What does this ad mean?

Here in Pittsburgh (Go Pens), there was an ad on TV for a jewelry place called Zales. At the end of the ad this disclaimer popped up. This is it exactly:

Take an Extra 15% off storewide

Off orig./sale prices on selected items. Original
prices may not have resulted in actual sales.
What does the last line mean? It doesn’t make sense to me.

It means that although the original price on that particular piece of gaudy jewelry was $1000 it is entirely likely that no one ever paid that price, and that the original price was inflated for the purposes of giving an entirely imaginary 15% discount.

Right, and likely is in response to a law in a particular jurisdiction that says you can’t call it a sale if the buyer isn’t actually saving money (unless it’s disclosed). Thus, the perfectly opaque disclosure and a legal “sale that isn’t”.

I asked the exact same “WTF” question to my wife when I saw that ad recently. We came to the same conclusion as above.

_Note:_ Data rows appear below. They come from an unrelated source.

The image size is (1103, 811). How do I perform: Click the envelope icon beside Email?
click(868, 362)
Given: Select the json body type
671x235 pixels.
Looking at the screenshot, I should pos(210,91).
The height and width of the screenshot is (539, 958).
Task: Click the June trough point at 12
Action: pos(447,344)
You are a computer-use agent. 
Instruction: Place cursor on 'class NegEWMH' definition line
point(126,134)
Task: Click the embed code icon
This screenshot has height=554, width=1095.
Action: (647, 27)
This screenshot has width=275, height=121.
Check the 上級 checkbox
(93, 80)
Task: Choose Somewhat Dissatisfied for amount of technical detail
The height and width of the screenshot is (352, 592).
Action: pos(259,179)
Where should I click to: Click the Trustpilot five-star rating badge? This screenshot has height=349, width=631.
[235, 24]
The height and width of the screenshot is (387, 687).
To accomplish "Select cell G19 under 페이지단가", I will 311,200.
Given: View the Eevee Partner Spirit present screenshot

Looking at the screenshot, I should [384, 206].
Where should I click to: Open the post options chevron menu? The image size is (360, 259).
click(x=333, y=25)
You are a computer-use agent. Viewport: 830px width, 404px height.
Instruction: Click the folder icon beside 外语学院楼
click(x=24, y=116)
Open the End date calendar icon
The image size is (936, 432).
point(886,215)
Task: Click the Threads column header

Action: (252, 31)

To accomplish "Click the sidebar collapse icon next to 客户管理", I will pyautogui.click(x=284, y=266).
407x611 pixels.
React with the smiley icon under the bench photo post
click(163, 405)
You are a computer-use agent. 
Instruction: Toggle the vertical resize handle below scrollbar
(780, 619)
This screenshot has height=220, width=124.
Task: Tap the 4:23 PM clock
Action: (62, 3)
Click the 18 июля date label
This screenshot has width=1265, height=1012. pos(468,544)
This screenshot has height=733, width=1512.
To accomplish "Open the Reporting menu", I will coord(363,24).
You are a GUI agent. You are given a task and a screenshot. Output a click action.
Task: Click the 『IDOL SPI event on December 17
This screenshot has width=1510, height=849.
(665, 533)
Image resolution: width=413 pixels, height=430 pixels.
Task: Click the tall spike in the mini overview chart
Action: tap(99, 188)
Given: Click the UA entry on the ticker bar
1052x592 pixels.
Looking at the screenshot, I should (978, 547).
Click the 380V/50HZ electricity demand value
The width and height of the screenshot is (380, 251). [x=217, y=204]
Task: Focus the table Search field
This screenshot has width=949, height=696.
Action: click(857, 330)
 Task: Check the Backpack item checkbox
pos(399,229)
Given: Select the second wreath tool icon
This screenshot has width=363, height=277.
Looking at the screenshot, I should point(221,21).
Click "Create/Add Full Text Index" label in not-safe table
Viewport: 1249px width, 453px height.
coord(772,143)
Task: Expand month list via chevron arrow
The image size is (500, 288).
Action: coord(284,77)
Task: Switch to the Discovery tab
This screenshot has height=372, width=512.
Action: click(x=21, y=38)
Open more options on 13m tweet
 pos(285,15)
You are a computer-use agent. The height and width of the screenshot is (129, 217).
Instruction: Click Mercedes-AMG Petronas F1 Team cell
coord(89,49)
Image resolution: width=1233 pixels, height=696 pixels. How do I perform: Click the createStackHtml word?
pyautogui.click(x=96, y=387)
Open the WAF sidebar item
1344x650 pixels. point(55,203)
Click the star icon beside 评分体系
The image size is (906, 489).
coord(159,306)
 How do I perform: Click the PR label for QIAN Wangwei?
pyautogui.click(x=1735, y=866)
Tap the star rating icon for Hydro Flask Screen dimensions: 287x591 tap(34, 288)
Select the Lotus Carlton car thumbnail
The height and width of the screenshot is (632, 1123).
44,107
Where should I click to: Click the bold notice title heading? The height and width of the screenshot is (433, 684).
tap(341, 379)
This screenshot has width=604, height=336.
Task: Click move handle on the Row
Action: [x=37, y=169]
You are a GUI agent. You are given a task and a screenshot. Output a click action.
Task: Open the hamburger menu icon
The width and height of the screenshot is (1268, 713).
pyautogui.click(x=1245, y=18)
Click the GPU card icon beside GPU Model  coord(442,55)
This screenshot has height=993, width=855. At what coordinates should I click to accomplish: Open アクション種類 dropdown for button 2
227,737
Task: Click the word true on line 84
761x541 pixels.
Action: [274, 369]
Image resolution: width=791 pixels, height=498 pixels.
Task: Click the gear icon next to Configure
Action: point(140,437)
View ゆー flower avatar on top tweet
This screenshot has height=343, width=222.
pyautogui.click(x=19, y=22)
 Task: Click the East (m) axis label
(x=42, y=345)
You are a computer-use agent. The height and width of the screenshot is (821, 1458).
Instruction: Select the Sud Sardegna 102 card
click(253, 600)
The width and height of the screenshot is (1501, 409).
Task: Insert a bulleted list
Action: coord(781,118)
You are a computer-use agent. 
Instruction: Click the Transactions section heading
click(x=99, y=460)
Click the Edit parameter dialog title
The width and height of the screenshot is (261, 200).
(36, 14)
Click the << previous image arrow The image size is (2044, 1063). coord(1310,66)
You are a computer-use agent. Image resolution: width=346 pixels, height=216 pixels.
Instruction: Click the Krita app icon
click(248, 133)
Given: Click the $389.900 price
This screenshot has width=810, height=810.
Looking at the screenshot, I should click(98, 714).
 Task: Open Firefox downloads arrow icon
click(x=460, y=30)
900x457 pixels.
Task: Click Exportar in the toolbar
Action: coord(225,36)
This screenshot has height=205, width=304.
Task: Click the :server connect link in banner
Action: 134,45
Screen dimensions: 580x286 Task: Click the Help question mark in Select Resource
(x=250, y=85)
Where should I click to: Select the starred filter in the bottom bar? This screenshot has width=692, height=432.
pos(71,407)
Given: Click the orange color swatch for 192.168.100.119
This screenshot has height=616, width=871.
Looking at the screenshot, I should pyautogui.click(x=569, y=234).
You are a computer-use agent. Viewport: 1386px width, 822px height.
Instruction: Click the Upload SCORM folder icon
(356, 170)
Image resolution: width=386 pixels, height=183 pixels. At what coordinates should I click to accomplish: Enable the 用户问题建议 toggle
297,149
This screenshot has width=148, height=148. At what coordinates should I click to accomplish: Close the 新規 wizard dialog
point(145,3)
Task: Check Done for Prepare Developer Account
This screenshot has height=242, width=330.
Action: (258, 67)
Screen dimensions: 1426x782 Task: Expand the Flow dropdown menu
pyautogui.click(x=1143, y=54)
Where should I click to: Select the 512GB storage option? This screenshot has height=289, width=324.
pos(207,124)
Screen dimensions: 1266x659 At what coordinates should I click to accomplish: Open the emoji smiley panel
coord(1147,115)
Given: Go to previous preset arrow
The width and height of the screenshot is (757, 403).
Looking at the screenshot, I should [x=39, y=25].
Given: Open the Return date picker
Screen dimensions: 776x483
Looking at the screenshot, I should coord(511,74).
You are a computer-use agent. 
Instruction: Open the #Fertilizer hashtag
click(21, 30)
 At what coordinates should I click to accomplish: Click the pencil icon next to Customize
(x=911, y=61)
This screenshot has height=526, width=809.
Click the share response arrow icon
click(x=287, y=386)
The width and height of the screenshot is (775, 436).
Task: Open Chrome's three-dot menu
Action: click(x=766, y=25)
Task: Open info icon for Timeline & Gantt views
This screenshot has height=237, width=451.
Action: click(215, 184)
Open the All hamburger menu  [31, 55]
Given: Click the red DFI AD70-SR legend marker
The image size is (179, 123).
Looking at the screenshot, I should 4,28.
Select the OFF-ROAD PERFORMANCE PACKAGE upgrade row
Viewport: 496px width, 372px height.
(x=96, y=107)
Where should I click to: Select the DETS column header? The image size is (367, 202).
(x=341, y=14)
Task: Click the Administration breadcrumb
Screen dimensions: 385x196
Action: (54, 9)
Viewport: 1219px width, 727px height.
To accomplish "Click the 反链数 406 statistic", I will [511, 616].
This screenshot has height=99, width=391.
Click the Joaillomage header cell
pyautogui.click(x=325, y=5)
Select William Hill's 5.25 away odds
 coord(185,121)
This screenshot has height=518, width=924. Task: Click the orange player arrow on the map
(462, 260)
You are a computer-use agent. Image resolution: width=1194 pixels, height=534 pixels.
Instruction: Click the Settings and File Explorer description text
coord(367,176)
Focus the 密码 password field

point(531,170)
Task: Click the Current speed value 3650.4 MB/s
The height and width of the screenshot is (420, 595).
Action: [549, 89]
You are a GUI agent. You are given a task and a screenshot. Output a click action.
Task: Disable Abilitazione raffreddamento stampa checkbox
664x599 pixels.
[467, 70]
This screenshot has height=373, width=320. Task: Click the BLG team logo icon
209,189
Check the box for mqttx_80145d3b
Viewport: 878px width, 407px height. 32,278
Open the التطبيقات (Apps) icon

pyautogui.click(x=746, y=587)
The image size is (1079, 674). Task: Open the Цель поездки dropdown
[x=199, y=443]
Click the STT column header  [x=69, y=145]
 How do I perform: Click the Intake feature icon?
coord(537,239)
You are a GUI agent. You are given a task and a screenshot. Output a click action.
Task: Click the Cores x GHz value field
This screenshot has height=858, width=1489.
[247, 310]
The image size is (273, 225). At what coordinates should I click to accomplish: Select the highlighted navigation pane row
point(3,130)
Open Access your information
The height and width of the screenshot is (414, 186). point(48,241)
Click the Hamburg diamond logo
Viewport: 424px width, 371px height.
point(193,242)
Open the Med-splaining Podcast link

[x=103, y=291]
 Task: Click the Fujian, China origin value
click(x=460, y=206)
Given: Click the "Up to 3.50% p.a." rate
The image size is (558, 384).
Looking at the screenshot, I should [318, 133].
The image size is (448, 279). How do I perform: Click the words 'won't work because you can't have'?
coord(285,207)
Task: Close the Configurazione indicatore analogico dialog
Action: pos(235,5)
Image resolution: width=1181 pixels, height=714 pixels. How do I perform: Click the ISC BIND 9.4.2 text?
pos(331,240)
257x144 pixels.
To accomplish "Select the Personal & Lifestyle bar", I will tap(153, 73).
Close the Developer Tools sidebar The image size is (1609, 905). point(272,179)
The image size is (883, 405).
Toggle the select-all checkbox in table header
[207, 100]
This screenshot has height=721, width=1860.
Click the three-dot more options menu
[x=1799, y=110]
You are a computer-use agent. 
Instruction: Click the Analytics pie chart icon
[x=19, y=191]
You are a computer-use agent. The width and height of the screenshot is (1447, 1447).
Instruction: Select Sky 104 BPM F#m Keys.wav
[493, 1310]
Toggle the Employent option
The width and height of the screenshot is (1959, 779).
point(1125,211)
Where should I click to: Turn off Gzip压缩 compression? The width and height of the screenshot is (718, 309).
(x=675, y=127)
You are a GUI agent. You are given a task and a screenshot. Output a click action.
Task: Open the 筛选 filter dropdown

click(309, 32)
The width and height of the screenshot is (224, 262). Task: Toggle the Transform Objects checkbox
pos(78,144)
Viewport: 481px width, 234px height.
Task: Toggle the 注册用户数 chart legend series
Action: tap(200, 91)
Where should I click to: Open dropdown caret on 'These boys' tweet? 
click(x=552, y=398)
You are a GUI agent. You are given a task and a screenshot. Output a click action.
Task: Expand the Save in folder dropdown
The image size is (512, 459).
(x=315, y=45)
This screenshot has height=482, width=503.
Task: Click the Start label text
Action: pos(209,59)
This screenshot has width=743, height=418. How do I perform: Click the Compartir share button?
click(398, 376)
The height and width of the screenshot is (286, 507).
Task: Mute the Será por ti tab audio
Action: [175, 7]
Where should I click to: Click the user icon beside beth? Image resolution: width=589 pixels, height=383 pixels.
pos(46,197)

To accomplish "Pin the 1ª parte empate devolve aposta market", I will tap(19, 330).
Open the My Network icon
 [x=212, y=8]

Back in my retail days, there was a law in my state that you couldn’t call it a “sale” unless the item had been offered at the original price for X number of days. One of the merchandise managers used that to price stuff at “original price” Mon.-Thurs. and then at the “sale price” every weekend.

I remember this because we got a call from the Attorney General’s office asking if we would let them see our ads for the previous year.

And doesn’t “storewide” conflict with “selected items”? Or am I missing something here?

Zales is a chain. My WAG is that it means “selected items in every single one of our stores.”